:: Brief ::
Return, word for word, everything in the items below from the line containing "You are a GUI" down to the end of the items. Leave the pictures out of your answer.

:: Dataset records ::
#####

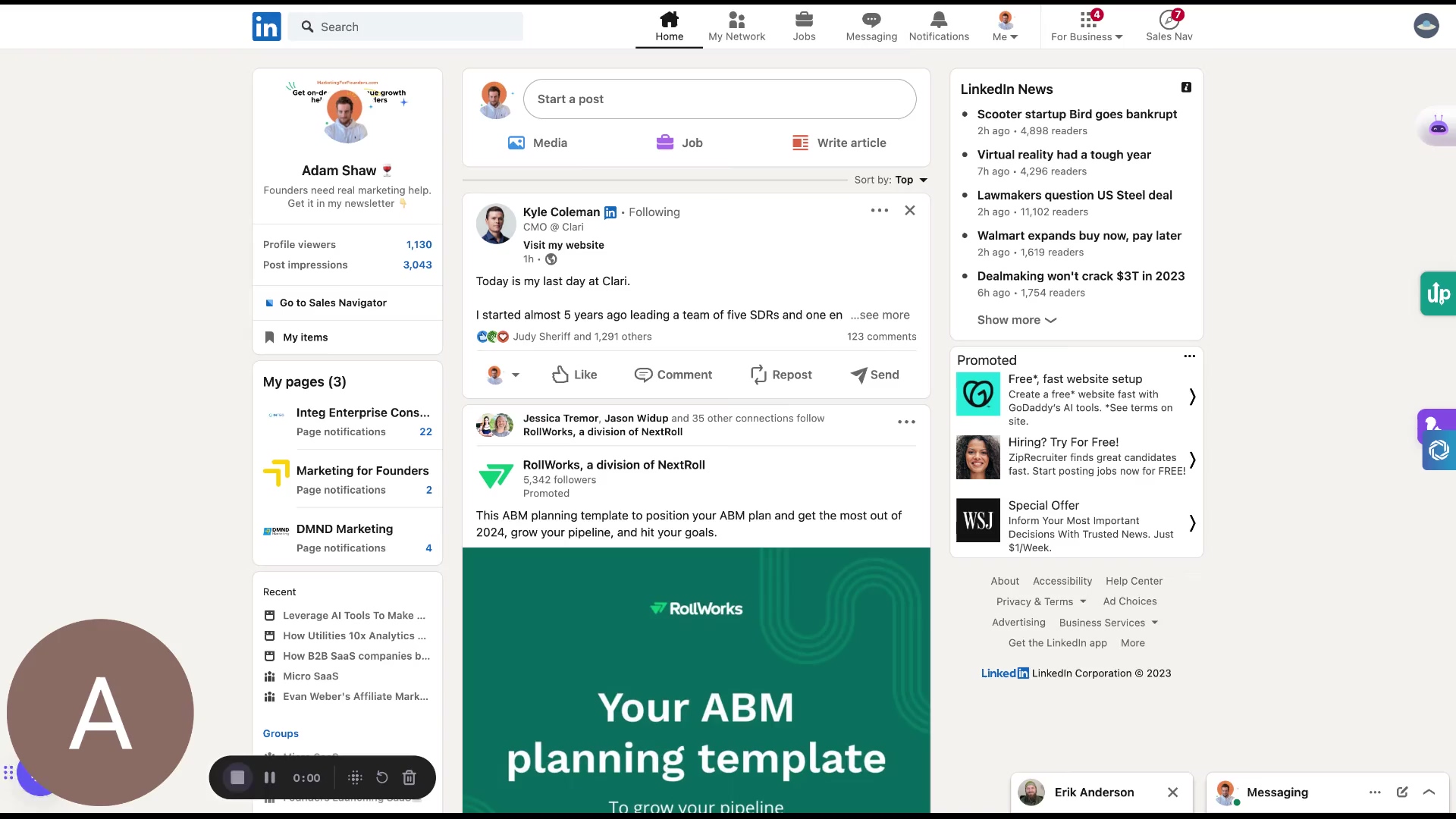The width and height of the screenshot is (1456, 819).
Task: Go to the My Network tab
Action: click(x=736, y=26)
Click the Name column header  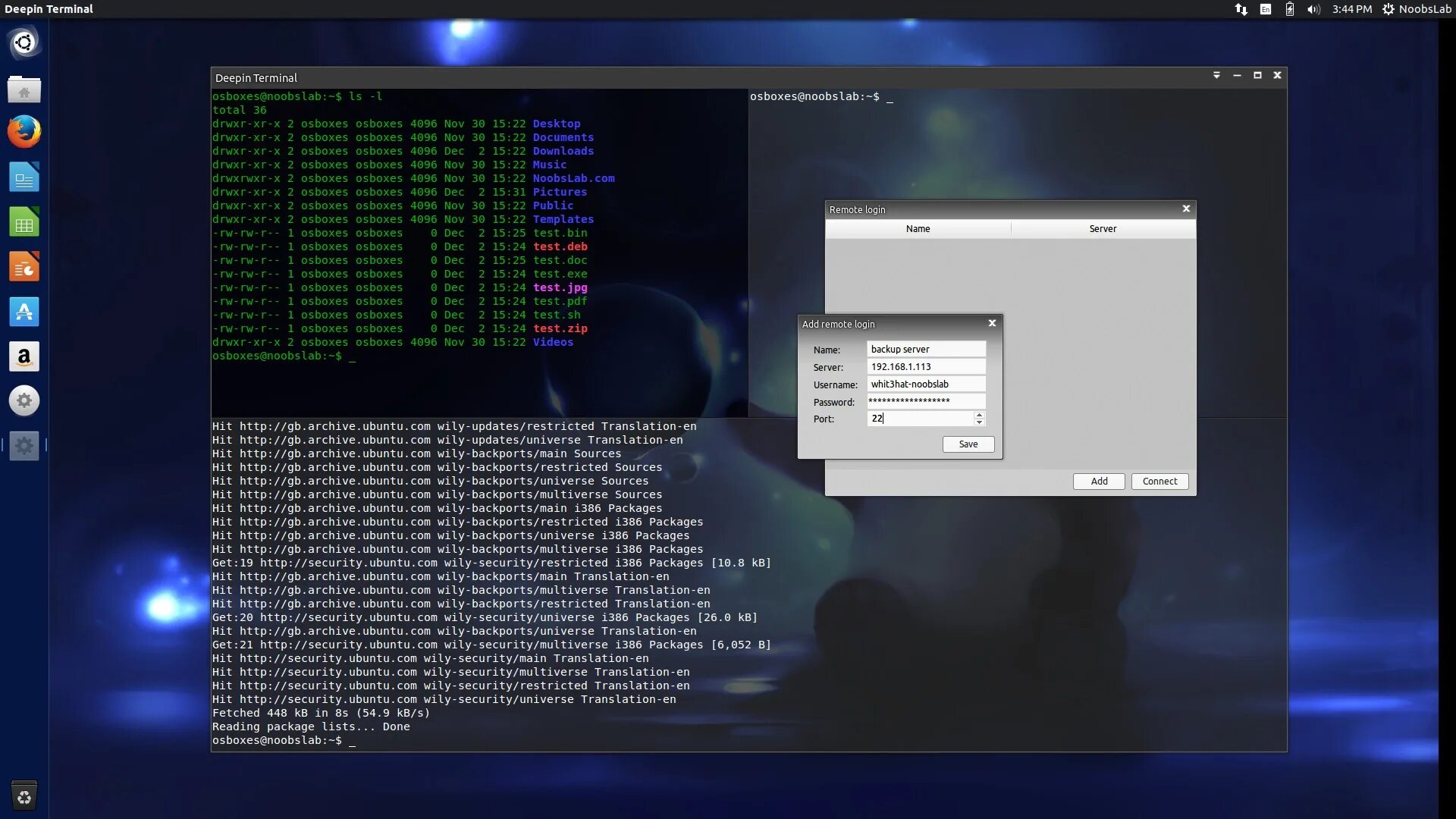tap(918, 228)
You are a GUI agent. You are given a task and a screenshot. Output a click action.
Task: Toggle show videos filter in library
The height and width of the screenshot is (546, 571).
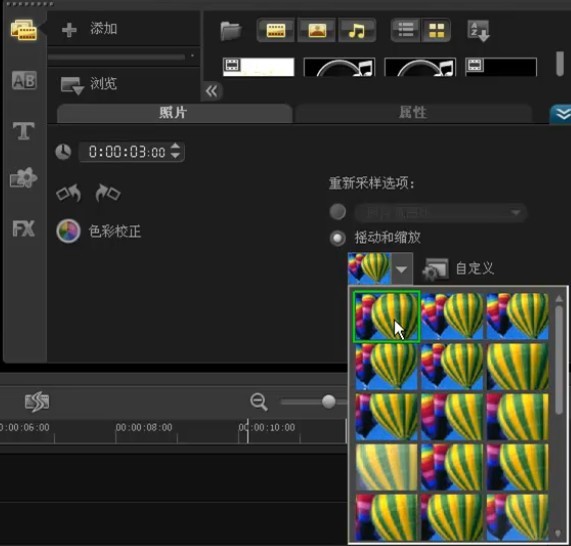[276, 30]
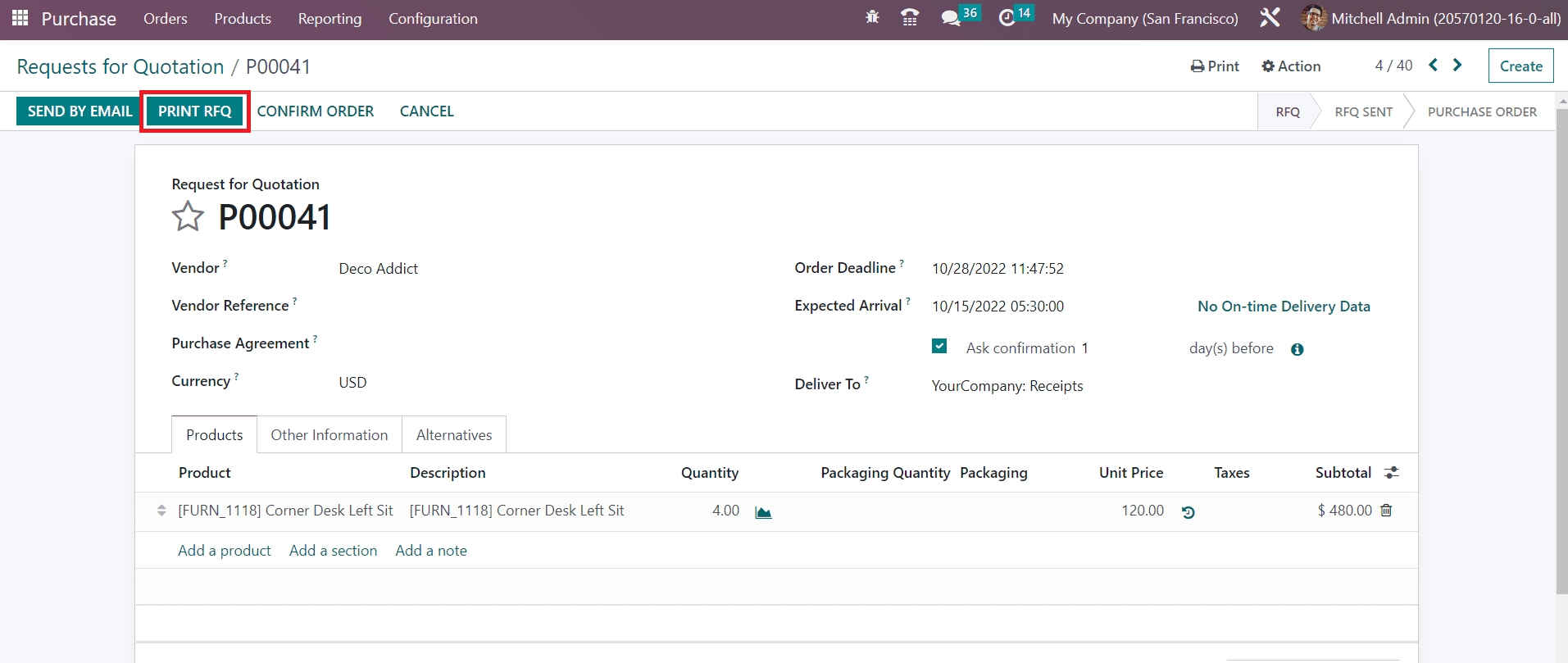The image size is (1568, 663).
Task: Click the Confirm Order button
Action: 316,111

#####

:: Exercise solution ::
You are a GUI agent. You are given a task and a screenshot. Output a click action.
Task: Toggle show videos filter in library
The height and width of the screenshot is (546, 571).
[276, 30]
The image size is (1568, 663).
Task: Click the Confirm Order button
Action: 316,111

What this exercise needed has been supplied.